» **Exercise brief**
Only an exact copy of the lines beginning at the one that contains "Task: Open the Filter options" and ending at the last line of the records below counts as the answer.

» **Stored data entries**
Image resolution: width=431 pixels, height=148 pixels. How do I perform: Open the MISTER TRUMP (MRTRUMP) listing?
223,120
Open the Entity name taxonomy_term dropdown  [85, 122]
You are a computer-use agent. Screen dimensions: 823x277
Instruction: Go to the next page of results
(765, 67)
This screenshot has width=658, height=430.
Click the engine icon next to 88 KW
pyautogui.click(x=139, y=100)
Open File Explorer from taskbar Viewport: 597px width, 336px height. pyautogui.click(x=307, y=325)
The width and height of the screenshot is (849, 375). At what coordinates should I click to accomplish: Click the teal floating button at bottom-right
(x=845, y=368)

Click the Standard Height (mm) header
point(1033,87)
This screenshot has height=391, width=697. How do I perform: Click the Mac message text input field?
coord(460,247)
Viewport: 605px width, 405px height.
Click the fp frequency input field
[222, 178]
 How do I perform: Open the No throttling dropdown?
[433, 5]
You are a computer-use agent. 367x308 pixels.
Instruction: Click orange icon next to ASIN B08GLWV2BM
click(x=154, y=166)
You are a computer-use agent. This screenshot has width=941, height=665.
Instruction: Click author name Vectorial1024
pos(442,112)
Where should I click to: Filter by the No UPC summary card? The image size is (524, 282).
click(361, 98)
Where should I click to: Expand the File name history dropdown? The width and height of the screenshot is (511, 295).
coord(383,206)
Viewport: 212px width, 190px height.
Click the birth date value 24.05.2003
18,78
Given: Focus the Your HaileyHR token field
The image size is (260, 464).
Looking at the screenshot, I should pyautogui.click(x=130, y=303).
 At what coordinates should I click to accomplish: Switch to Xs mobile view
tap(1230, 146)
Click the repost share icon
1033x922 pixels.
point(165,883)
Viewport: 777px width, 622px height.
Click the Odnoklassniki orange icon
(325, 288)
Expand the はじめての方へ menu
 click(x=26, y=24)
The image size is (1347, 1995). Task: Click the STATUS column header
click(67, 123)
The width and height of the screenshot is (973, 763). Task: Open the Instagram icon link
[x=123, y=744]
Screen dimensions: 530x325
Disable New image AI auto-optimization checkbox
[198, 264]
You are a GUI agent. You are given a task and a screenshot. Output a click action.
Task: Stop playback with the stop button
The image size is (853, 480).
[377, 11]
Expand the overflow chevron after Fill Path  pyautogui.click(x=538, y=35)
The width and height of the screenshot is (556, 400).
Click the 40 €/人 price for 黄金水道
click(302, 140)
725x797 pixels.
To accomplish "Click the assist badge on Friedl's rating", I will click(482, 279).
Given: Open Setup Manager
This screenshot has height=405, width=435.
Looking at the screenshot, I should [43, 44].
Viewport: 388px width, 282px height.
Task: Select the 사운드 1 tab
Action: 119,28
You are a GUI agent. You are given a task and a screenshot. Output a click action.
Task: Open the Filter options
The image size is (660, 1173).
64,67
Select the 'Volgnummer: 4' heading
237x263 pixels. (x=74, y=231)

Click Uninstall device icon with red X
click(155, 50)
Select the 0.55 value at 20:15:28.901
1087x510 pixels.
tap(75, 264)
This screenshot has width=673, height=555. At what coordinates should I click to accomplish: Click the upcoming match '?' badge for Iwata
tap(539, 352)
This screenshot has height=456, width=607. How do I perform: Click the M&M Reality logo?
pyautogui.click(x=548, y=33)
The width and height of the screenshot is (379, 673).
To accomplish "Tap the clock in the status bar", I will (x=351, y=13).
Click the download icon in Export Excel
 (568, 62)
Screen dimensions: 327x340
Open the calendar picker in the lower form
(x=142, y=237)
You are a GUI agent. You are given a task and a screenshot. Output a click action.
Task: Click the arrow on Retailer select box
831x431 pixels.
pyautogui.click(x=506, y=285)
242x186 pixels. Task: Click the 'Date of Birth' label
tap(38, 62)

» **Answer to the exercise**
Task: Open the Filter options
The image size is (660, 1173).
64,67
Select the 'Volgnummer: 4' heading
237x263 pixels. (x=74, y=231)

Click Uninstall device icon with red X
click(155, 50)
Select the 0.55 value at 20:15:28.901
1087x510 pixels.
tap(75, 264)
This screenshot has width=673, height=555. At what coordinates should I click to accomplish: Click the upcoming match '?' badge for Iwata
tap(539, 352)
This screenshot has height=456, width=607. How do I perform: Click the M&M Reality logo?
pyautogui.click(x=548, y=33)
The width and height of the screenshot is (379, 673).
To accomplish "Tap the clock in the status bar", I will (x=351, y=13).
Click the download icon in Export Excel
 (568, 62)
Screen dimensions: 327x340
Open the calendar picker in the lower form
(x=142, y=237)
You are a GUI agent. You are given a task and a screenshot. Output a click action.
Task: Click the arrow on Retailer select box
831x431 pixels.
pyautogui.click(x=506, y=285)
242x186 pixels. Task: Click the 'Date of Birth' label
tap(38, 62)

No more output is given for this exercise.